Robust Service Locator

Ok, so this is much better we can now configure which locator instance we use at runtime. We have removed the dependency on the Bread::board interface. There is no longer a problem with database connections being dropped. However, our container is still a global singleton, and our class still knows about it, which again, law of Demeter.

Dependency Injection and Pass it down

For now I've been basically ignoring other classes because with all of these other approaches they aren't really a concern because you would do the same thing in every class, fetch your service. Much of the code is required here anyways, we always would have to do the sql, the transforms the loops. Dependency inversion is the opposite, do not think of how to retrieve the dependency instead have the dependency provided. But this becomes tricky to think of when you're 3 or more levels deep in your hierarchy. One way to do it simply pass the reference. We create a specific problem here, our Repository lifecycle is a singleton so we need to ensure re-connection, thus we must inject the connector which means we are immediately dependent on the DBIx::Connector interface. This doesn't seem that tricky until you add more than one service, which still may not seem that bad, until you have to add one later, and oh my god, now you're modifying several classes.
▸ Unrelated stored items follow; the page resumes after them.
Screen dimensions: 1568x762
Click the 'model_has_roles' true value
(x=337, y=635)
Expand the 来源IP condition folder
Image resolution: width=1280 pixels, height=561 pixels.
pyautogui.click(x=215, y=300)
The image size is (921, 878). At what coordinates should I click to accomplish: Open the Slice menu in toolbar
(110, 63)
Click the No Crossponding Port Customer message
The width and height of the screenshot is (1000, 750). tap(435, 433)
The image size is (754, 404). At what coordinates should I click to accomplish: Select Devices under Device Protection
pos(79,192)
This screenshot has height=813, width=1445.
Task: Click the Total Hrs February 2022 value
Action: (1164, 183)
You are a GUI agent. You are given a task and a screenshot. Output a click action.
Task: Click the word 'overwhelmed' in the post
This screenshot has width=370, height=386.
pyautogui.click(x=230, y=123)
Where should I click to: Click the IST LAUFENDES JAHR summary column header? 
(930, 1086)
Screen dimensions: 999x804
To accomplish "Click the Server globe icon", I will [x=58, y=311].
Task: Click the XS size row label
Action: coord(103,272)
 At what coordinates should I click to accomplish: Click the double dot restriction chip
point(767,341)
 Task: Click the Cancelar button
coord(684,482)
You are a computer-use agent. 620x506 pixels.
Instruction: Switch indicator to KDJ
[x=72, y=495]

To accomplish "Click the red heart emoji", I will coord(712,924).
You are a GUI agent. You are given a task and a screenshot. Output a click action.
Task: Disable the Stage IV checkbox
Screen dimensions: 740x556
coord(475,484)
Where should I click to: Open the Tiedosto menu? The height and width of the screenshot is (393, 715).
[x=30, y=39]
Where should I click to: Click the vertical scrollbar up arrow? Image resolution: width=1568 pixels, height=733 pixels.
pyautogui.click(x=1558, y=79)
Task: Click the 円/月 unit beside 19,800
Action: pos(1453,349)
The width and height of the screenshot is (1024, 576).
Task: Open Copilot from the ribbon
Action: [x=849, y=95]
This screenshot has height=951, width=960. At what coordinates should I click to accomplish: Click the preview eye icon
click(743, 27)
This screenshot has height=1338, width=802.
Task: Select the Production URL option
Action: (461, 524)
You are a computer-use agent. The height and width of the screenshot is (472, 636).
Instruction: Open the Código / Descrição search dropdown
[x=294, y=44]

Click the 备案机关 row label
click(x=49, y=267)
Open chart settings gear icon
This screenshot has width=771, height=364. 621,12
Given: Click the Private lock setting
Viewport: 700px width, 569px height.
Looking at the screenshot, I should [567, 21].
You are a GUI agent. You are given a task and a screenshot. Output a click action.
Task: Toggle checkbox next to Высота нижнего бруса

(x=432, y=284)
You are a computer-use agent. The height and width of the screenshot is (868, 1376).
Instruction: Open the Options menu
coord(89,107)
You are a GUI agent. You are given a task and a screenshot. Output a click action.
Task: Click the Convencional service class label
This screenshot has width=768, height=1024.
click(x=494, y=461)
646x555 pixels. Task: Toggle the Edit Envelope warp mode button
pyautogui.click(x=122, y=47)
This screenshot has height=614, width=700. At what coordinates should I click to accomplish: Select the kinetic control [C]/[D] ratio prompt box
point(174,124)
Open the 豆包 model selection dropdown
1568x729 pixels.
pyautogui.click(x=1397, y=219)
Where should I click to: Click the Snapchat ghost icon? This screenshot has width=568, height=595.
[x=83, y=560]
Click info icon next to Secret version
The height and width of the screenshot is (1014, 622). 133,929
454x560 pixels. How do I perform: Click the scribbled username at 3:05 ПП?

Dependency Injection with Providers

This next and final sample show's one way of doing this with Providers. A little context on a Provider first, a Provider is simply an object that can be used to retrieve a an instance of an object you need. It's really just a kind of factory, but tends to be specific to dependency injection, in scenarios where you need a new instance of an object each time. It seems that it might also work well for other cases, such as objects with a longer lifespan than a new instance on every request from the injector, but shorter than a permanent singleton. In short a provider should be able to provide you with an instance on request, without requiring to to depend on retrieval.

The code that I'm demonstrating will not work currently practical scenario, meaning one where variant parameters are required. I've opened a bug about resolving the issue. In the mean time, the patch is simple and you could apply it yourself. You could use BUILDARGS to rename an alternate key to the primary hashkey, in your models. You could also just define each model service one at a time instead of looping them, and actually validating their parameters.

You may note that I've removed the config, this was simply so I could build the code out so it works in completion. It maybe advantageous not to put config processing code in the Dependency injector, but rather provide the config to Bread::Board::Declare at the constructor via required services. This way of doing things requires much more code, but is also much more flexible. Every piece of the model, even those hat could not normally be accessed by the injector, can now have it's dependencies injected to it.